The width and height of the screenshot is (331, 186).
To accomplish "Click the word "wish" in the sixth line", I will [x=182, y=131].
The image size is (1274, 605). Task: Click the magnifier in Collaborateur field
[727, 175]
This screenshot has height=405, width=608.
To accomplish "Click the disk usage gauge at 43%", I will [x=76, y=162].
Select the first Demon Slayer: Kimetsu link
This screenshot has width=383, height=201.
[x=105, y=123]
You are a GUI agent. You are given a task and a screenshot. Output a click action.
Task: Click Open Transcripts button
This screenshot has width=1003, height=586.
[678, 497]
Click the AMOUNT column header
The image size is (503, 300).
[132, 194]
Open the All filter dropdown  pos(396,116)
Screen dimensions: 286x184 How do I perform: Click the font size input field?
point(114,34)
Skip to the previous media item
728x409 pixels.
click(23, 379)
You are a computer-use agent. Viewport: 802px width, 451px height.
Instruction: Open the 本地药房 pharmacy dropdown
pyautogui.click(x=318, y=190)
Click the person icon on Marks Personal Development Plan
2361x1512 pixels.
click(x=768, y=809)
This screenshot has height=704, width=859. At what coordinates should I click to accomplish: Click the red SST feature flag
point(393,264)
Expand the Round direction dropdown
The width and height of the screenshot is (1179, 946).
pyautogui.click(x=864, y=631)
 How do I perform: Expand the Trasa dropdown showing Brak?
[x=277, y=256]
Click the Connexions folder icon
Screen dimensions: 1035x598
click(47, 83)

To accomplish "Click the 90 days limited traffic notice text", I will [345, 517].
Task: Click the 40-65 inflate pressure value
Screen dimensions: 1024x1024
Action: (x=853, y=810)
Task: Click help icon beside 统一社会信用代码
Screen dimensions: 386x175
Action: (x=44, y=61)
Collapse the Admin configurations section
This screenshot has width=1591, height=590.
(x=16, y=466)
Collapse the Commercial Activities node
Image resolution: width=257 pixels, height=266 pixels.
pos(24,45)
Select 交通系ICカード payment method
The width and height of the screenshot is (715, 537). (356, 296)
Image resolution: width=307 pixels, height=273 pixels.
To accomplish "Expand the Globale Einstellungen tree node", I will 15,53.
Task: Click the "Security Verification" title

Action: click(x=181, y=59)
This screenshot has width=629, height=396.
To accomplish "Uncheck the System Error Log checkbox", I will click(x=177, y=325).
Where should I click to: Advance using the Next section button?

Work task> Print the listing above in full, exactly as it is.

Solved exercise>
The width and height of the screenshot is (331, 186).
To accomplish "Click the word "wish" in the sixth line", I will [x=182, y=131].
The image size is (1274, 605). Task: Click the magnifier in Collaborateur field
[727, 175]
This screenshot has height=405, width=608.
To accomplish "Click the disk usage gauge at 43%", I will [x=76, y=162].
Select the first Demon Slayer: Kimetsu link
This screenshot has width=383, height=201.
[x=105, y=123]
You are a GUI agent. You are given a task and a screenshot. Output a click action.
Task: Click Open Transcripts button
This screenshot has width=1003, height=586.
[678, 497]
Click the AMOUNT column header
The image size is (503, 300).
[132, 194]
Open the All filter dropdown  pos(396,116)
Screen dimensions: 286x184 How do I perform: Click the font size input field?
point(114,34)
Skip to the previous media item
728x409 pixels.
click(23, 379)
You are a computer-use agent. Viewport: 802px width, 451px height.
Instruction: Open the 本地药房 pharmacy dropdown
pyautogui.click(x=318, y=190)
Click the person icon on Marks Personal Development Plan
2361x1512 pixels.
click(x=768, y=809)
This screenshot has height=704, width=859. At what coordinates should I click to accomplish: Click the red SST feature flag
point(393,264)
Expand the Round direction dropdown
The width and height of the screenshot is (1179, 946).
pyautogui.click(x=864, y=631)
 How do I perform: Expand the Trasa dropdown showing Brak?
[x=277, y=256]
Click the Connexions folder icon
Screen dimensions: 1035x598
click(47, 83)

To accomplish "Click the 90 days limited traffic notice text", I will [345, 517].
Task: Click the 40-65 inflate pressure value
Screen dimensions: 1024x1024
Action: (x=853, y=810)
Task: Click help icon beside 统一社会信用代码
Screen dimensions: 386x175
Action: (x=44, y=61)
Collapse the Admin configurations section
This screenshot has width=1591, height=590.
(x=16, y=466)
Collapse the Commercial Activities node
Image resolution: width=257 pixels, height=266 pixels.
pos(24,45)
Select 交通系ICカード payment method
The width and height of the screenshot is (715, 537). (356, 296)
Image resolution: width=307 pixels, height=273 pixels.
To accomplish "Expand the Globale Einstellungen tree node", I will 15,53.
Task: Click the "Security Verification" title

Action: click(x=181, y=59)
This screenshot has width=629, height=396.
To accomplish "Uncheck the System Error Log checkbox", I will click(x=177, y=325).
Where should I click to: Advance using the Next section button?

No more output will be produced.